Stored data
>>>

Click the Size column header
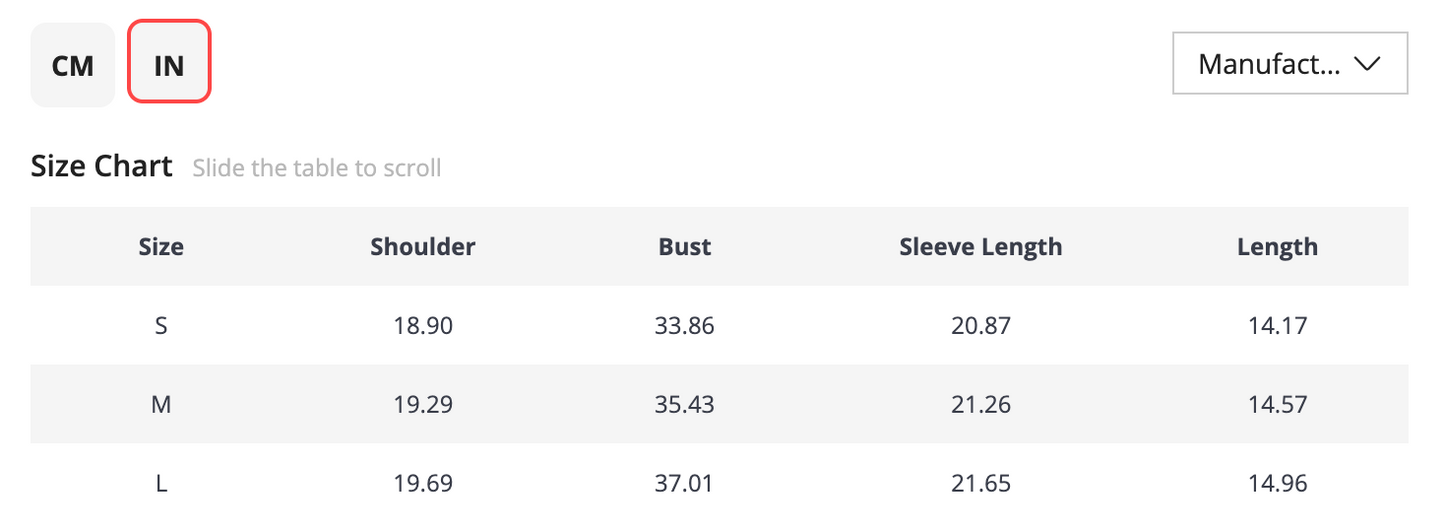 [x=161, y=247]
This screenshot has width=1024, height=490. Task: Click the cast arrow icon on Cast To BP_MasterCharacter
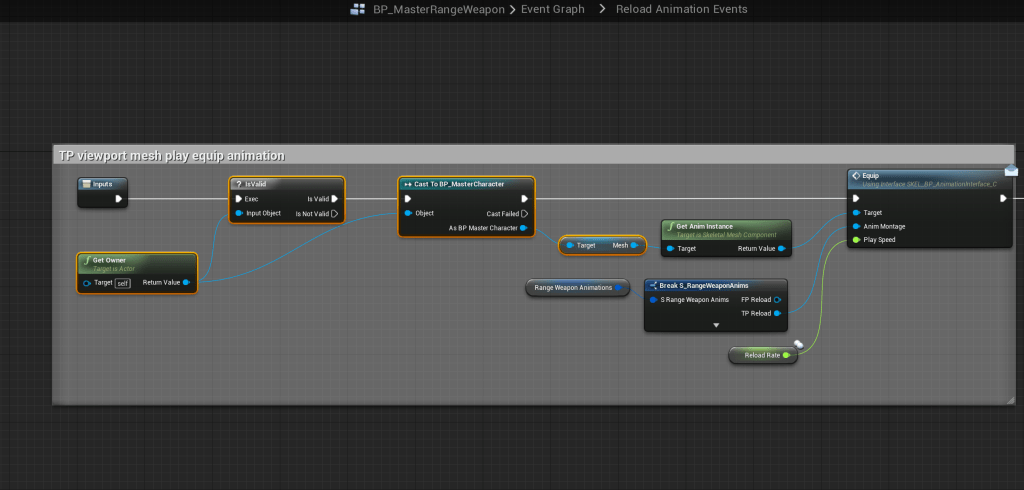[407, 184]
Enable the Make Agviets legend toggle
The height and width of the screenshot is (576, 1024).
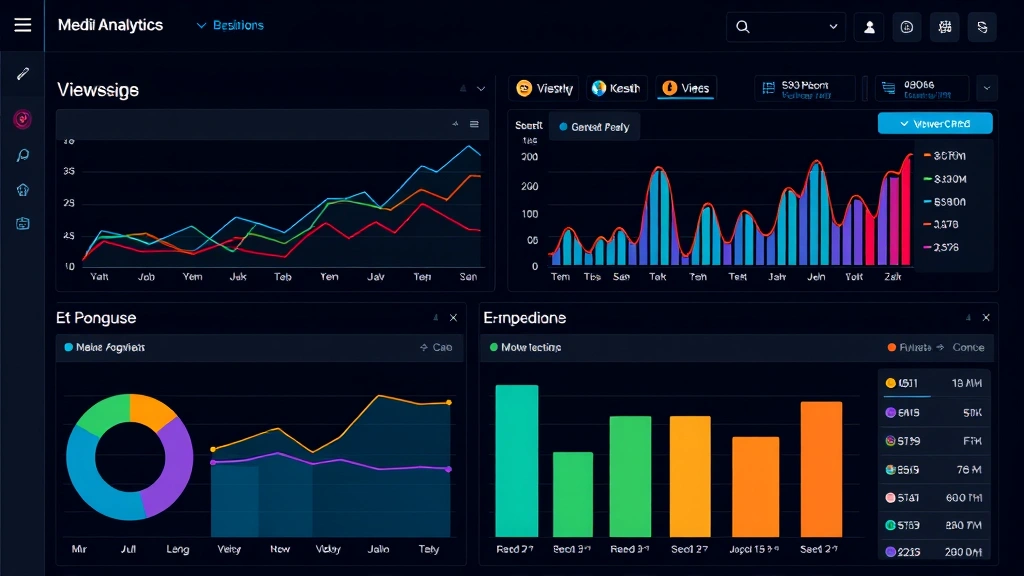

<<<

Exact copy, no pictures: reproduce every record as it stands.

Click the Size column header
 [x=161, y=247]
This screenshot has width=1024, height=490. Task: Click the cast arrow icon on Cast To BP_MasterCharacter
[407, 184]
Enable the Make Agviets legend toggle
The height and width of the screenshot is (576, 1024).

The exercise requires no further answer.